Rastreio e deteção do cancro oral avança em março

A partir de março, os médicos de família em conjunto com os dos três IPO vão passar a intervir precocemente e a rastrear o cancro oral na população portuguesa, prevendo-se a emissão de cheques-diagnóstico e cheques-biópsia (dois de cada por doente).

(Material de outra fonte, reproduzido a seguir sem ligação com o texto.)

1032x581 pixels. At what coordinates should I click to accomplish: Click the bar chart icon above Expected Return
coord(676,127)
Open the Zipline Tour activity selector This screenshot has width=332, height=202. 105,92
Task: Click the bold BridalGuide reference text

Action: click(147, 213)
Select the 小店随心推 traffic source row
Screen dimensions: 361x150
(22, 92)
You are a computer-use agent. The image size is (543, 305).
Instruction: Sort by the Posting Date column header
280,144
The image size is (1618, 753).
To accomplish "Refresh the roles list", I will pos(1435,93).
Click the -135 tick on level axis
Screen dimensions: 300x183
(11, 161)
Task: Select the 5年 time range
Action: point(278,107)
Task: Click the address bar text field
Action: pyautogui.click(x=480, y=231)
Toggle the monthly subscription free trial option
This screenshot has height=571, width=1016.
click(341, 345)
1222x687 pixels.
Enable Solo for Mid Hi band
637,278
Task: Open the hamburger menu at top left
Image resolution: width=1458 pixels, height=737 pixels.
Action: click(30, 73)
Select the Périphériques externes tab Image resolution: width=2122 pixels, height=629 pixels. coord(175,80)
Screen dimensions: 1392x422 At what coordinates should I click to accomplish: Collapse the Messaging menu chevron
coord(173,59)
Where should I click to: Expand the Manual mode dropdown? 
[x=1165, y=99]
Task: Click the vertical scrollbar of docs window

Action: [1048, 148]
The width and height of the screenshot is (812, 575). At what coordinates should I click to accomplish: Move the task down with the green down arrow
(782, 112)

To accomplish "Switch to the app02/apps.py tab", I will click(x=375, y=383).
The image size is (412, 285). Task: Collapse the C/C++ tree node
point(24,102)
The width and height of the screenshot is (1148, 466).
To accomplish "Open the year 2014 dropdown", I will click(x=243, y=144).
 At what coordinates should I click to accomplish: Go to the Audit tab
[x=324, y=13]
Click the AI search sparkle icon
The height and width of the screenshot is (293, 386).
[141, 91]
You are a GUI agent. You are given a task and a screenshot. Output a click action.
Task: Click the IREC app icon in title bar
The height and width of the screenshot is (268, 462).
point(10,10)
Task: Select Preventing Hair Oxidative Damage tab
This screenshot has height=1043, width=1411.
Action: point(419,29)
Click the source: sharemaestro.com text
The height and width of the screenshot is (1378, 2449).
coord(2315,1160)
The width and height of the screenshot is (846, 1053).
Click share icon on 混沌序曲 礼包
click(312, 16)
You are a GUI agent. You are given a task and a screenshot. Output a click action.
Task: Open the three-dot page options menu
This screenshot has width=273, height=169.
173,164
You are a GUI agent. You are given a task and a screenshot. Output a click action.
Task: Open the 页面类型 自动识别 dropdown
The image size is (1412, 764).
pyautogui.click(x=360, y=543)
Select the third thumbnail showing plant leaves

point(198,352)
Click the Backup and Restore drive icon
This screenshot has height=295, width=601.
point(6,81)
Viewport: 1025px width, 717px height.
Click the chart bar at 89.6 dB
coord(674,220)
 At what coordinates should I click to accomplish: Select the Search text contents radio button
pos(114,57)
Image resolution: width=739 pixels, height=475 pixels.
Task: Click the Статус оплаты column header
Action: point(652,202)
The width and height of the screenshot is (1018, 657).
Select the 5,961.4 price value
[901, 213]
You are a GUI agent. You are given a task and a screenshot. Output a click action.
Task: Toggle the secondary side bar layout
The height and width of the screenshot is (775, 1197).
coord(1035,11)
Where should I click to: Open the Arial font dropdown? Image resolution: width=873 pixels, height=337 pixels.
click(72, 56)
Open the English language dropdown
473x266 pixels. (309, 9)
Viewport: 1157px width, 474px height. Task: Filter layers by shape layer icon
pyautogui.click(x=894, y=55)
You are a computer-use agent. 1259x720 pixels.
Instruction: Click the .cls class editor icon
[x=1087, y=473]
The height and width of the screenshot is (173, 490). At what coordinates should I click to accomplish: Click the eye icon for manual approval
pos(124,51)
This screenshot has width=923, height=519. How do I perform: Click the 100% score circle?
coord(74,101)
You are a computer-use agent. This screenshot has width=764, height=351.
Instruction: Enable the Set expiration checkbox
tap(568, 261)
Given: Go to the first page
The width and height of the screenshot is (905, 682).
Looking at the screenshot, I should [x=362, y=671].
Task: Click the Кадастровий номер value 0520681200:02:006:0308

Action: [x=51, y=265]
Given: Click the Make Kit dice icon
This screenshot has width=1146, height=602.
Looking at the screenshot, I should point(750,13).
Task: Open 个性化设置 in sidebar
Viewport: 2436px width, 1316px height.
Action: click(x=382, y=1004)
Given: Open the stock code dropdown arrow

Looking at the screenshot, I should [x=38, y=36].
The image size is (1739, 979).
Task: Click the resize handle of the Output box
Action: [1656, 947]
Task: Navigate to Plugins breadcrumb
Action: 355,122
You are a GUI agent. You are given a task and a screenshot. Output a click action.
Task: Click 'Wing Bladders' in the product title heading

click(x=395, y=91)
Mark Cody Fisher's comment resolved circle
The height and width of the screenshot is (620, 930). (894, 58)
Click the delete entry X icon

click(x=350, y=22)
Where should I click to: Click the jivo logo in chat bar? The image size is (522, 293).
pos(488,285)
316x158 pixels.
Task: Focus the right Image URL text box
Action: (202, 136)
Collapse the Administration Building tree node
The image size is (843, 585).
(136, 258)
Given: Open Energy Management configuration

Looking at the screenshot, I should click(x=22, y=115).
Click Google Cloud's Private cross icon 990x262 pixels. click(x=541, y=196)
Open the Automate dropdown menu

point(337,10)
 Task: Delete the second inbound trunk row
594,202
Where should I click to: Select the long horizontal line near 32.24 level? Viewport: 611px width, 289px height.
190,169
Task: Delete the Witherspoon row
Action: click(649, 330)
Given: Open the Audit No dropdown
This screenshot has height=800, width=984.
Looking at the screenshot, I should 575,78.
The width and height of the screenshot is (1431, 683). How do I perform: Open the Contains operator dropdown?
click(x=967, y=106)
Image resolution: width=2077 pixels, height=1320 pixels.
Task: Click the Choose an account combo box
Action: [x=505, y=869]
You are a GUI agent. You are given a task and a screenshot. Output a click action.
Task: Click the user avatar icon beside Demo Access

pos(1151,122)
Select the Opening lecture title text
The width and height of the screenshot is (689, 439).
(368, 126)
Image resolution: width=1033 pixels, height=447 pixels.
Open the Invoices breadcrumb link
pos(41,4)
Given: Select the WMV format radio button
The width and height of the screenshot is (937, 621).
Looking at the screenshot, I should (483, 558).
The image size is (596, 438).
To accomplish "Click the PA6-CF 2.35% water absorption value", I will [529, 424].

De acordo com um despacho hoje publicado em Diário da República, o Programa Nacional de Promoção de Saúde Oral passa a abranger um nova área de resposta com acesso a dentistas.

O processo tem inicio com a intervenção do médico de família,no âmbito de um rastreio de cancro oral, através de uma norma definida pela Direção -Geral da Saúde;

Mas também pode partir do diagnóstico clínico de lesões malignas ou potencialmente malignas, detetadas pelo médico de família no seguimento de queixa pelo utente ou referidas por médico estomatologista ou médico dentista.

Em caso de lesão suspeita, deve ser submetida a procedimentos de diagnóstico como a biópsia, pelo que é emitido pelo sistema informático um cheque -diagnóstico de referenciação para um médico aderente devidamente habilitado.

Caso considere necessária a realização da biópsia, realiza a recolha do produto e providencia o seu envio ao laboratório.

Em caso de tumor, será marcada consulta no IPO com carácter de urgência.

O valor do cheque -diagnóstico é de 15 euros sendo o valor do cheque-biópsia de 50 euros. O número de cheques a atribuir por utente, no âmbito da intervenção precoce em cancro oral, é de 2 cheques-diagnóstico e de 2 cheques -biópsia por ano.

Portugal apresenta elevadas taxas de incidência de cancro oral, associadas a baixos níveis de sobrevivência dos doentes frequentemente associados a diagnósticos tardios.